In this example, the monkeypatch fixture is used to patch a global variable and a function in the module_name module. The setattr method of the monkeypatch fixture is used to set the new value for the global variable and to replace the function with a lambda function that increments the input by one.


You can then write your test cases using the patched global variable and function to ensure that your code behaves as expected with the patched values.


What is the difference between patching globally and locally in pytest?

In pytest, patching globally and locally refer to two different ways of applying patches to functions or objects during testing.

  1. Patching globally: When patching globally, a patch is applied to a function or object for the entire test session. This means that the patch will be applied to all test functions that use the patched function or object within the same test session. This can be useful for cases where the same patch needs to be applied to multiple tests.
  2. Patching locally: When patching locally, a patch is applied only within the scope of a specific test function. This means that the patch is only active for that particular test function and does not affect any other test functions. This can be useful for cases where a specific test requires a unique patch that should not affect other tests.

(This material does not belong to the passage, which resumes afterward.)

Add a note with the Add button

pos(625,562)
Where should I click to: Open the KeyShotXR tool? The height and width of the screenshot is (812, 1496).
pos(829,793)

Overall, patching globally is more convenient for applying the same patch to multiple tests, while patching locally allows for more fine-grained control over which tests use a specific patch.


What is the difference between fixtures and global patching in pytest?

Fixtures in pytest are functions that are set up before and torn down after the execution of test functions. They provide a way to set up the necessary environment for the tests to run, such as initializing databases, creating temporary files, or mocking external services.


Global patching, on the other hand, is a way to patch objects or functions globally throughout the entire test suite. This allows you to mock certain behaviors or values in your code without needing to explicitly do so in each individual test function.


The main difference between fixtures and global patching is that fixtures are specific to individual test functions and provide setup and teardown functionality for each test, while global patching affects the behavior of the code globally across all test functions. Fixtures are more specific and controlled, while global patching is more general and can have wider-ranging effects.


What is the best practice for global patching in pytest?

The best practice for global patching in Pytest is to use the pytest-mock plugin, which provides a simple way to patch objects during test execution without the need for explicit patch statements in each test function. This plugin allows you to use the pytest.fixture decorator to create a fixture that automatically patches the specified objects before each test function is run.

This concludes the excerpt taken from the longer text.